The woman stepped into the porch and entered the passage. Feeling about for the entrance she found the latch, which she lifted, and opened the door. She let the two girls go in first, and followed them into the hut.
'Good day, good folk!'
'Pray come in,' said Simon. 'What can we do for you?'
The woman sat down by the table. The two little girls pressed close to her knees, afraid of the people in the hut.

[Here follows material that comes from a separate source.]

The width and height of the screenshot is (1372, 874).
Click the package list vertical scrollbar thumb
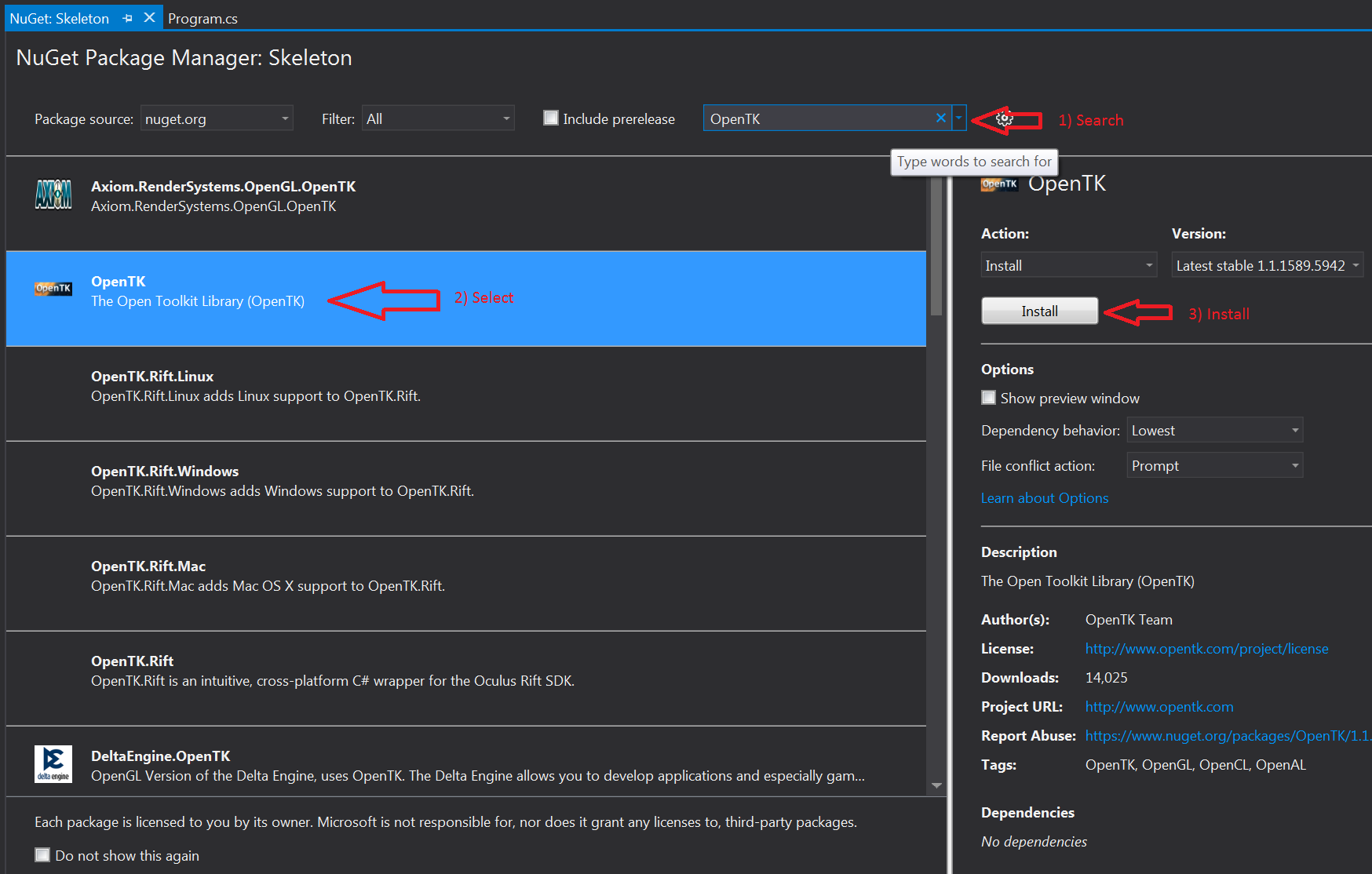click(x=936, y=247)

'I want leather shoes made for these two little girls, for spring.'
'We can do that. We never have made such small shoes, but we can make them; either welted or turnover shoes, linen lined. My man, Michael, is a master at the work.'
Simon glanced at Michael and saw that he had left his work and was sitting with his eyes fixed on the little girls. Simon was surprised. It was true the girls were pretty, with black eyes, plump, and rosy-cheeked, and they wore nice kerchiefs and fur coats, but still Simon could not understand why Michael should look at them like that -- just as if he had known them before. He was puzzled, but went on talking with the woman, and arranging the price. Having fixed it, he prepared the measure. The woman lifted the lame girl on to her lap and said: 'Take two measures from this little girl. Make one shoe for the lame foot and three for the sound one. They both have the same sized feet. They are twins.'
Simon took the measure and, speaking of the lame girl, said: 'How did it happen to her? She is such a pretty girl. Was she born so?'
'No, her mother crushed her leg.'
Then Matryóna joined in. She wondered who this woman was, and whose the children were, so she said: 'Are not you their mother, then?'
'No, my good woman, I am neither their mother nor any relation to them. They were quite strangers to me, but I adopted them.'
'They are not your children and yet you are so fond of them?'
'How can I help being fond of them? I fed them both at my own breasts. I had a child of my own, but God took him. I was not so fond of him as I now am of them.'
'Then whose children are they?'
The woman, having begun talking, told them the whole story.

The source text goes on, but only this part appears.